• [PAGE TEXT]:

* * * * * * *

학술논문

Patient profiles in heart failure with reduced ejection fraction: Prevalence, characteristics, treatments and outcomes in a real-world heart failure population
Document Type
Source
European Journal of Heart Failure. 25(8):1246-1253
Subject
Heart failure
Profiles
Phenotypes
Registry
SwedeHF
Guidelines
Language
English
ISSN
1388-9842
1879-0844
Abstract
Aims The Heart Failure Association of the European Society of Cardiology has recently proposed to optimize guideline-directed medical treatments according to patient s profiles. The aim of this analysis was to investigate prevalence/characteristics/treatments/outcomes for individual profiles Methods and results Patients with heart failure (HF) with reduced ejection fraction (HFrEF) enrolled in the Swedish Heart Failure Registry (SwedeHF) between 2013 and 2021 were considered. Among 108 profiles generated by combining different strata of renal function (by estimated glomerular filtration rate [eGFR]), systolic blood pressure (sBP), heart rate, atrial fibrillation (AF) status and presence of hyperkalaemia, 93 were identified in our cohort. Event rates for a composite of cardiovascular (CV) mortality or first HF hospitalization were calculated for each profile. The nine most frequent profiles accounting for 70.5% of the population had eGFR 30- 60 or =60 ml/min/1.73m(2), sBP 90-140mmHg and no hyperkalaemia. Heart rate and AF were evenly distributed. The highest risk of CV mortality/first HF hospitalization was observed in those with concomitant eGFR 30- 60ml/min/1.73m(2) and AF. We also identified nine profiles with the highest event rates, representing only 5% of the study population, characterized by no hyperkalaemia, even distribution among the sBP strata, predominance of eGFR < 30 ml/min/1.73m(2) and AF. The three profiles with eGFR 30- 60ml/min/1.73m(2) also showed sBP < 90 mmHg Conclusions In a real-world cohort, most patients fit in a few easily identifiable profiles; the nine profiles at highest risk of mortality/morbidity accounted for only 5% of the population. Our data might contribute to identifying profile-tailored approaches to guide drug implementation and follow-up.

* * * * * * *

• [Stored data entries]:

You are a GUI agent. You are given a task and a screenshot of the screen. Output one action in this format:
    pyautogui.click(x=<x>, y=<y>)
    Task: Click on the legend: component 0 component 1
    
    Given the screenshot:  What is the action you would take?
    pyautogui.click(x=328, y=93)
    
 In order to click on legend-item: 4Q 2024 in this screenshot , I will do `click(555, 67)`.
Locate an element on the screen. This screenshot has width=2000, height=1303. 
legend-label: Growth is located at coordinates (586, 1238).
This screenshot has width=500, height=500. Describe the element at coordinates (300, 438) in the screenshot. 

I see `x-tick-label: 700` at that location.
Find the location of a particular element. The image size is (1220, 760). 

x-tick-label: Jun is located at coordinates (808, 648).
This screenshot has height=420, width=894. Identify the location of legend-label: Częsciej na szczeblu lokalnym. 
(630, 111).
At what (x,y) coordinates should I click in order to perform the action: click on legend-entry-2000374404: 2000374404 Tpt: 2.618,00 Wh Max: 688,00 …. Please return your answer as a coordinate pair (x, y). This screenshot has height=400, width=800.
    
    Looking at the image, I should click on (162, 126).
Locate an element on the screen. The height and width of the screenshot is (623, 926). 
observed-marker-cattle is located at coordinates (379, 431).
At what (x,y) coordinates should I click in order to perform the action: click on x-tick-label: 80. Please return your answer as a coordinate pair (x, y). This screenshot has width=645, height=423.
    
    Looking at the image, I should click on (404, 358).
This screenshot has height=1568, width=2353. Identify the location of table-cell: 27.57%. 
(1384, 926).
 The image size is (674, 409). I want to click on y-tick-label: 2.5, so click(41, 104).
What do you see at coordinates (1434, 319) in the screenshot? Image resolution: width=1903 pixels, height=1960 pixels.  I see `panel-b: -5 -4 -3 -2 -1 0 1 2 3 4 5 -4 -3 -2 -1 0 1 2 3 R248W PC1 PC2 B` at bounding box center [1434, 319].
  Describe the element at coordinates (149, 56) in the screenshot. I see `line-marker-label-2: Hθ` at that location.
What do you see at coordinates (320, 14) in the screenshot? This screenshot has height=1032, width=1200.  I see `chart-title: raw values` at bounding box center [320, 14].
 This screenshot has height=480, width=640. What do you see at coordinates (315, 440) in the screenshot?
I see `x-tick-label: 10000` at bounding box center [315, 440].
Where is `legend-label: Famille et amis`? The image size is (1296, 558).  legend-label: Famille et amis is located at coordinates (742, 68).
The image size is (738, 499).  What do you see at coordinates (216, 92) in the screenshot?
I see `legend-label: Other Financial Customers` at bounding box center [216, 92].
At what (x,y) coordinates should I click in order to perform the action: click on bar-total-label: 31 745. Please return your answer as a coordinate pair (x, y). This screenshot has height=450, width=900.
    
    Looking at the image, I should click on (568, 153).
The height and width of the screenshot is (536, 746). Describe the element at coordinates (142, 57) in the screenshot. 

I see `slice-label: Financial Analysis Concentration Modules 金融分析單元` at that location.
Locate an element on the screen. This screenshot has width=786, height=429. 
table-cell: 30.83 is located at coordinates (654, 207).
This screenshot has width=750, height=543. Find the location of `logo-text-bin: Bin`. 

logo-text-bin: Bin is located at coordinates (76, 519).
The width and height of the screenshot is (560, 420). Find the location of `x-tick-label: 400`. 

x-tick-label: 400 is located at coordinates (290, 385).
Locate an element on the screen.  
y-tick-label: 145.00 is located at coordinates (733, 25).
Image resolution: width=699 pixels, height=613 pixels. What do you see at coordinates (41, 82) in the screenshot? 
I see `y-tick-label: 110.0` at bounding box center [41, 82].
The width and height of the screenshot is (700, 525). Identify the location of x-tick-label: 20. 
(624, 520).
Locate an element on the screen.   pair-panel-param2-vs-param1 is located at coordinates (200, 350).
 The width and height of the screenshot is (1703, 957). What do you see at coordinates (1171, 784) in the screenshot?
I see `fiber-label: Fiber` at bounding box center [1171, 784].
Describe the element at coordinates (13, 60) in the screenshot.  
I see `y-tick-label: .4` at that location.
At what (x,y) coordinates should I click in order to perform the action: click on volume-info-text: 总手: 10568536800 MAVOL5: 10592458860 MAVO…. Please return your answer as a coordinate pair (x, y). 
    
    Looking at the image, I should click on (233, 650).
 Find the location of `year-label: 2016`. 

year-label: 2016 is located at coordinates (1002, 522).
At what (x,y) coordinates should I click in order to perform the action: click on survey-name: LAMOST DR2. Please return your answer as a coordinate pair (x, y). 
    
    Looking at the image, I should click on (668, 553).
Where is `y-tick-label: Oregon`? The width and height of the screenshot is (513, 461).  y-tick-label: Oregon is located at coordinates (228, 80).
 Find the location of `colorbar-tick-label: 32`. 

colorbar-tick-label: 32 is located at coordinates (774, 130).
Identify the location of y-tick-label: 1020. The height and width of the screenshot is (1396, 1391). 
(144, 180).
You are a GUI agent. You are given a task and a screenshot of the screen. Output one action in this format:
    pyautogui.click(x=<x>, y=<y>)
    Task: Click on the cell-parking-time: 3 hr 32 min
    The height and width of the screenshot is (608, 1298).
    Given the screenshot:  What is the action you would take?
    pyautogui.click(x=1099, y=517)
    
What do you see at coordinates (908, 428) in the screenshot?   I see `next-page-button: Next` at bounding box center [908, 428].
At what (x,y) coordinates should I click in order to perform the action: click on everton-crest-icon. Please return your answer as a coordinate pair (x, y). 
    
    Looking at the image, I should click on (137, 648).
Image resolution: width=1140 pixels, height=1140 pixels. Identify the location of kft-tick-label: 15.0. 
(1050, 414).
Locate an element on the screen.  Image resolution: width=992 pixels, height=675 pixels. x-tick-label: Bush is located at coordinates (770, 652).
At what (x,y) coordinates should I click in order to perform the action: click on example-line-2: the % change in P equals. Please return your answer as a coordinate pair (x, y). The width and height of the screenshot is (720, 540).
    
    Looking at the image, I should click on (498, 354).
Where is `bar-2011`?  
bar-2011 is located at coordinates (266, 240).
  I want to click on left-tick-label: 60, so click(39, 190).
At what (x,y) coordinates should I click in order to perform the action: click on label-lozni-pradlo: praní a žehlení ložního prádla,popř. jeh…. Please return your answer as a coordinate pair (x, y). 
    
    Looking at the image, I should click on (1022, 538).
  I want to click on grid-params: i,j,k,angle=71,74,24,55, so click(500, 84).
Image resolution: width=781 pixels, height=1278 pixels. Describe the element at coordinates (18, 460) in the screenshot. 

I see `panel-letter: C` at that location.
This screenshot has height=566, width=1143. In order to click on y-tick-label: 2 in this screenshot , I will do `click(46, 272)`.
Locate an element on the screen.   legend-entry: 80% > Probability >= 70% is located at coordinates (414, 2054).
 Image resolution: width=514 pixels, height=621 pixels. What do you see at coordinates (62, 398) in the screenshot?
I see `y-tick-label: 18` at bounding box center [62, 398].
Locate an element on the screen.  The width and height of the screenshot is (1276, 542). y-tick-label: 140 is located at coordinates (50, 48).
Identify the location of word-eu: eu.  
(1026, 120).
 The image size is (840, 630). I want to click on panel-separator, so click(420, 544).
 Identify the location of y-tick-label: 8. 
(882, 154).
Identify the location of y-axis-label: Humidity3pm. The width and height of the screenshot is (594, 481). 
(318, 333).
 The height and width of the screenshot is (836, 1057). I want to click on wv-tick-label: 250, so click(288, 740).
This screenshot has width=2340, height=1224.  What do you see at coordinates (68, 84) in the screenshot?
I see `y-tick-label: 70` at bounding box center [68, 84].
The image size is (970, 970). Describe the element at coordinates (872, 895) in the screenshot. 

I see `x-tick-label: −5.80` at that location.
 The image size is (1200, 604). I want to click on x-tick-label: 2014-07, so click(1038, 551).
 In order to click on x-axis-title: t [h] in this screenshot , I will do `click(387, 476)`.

* * * * * * *

• [TO DO]: In the heart failure abstract, what finding supports the conclusion that most patients in the real-world cohort fit in a few easily identifiable profiles?

• [ANSWER FOR THIS EXERCISE]: Of the 93 profiles identified in the cohort, the nine most frequent accounted for 70.5% of the population.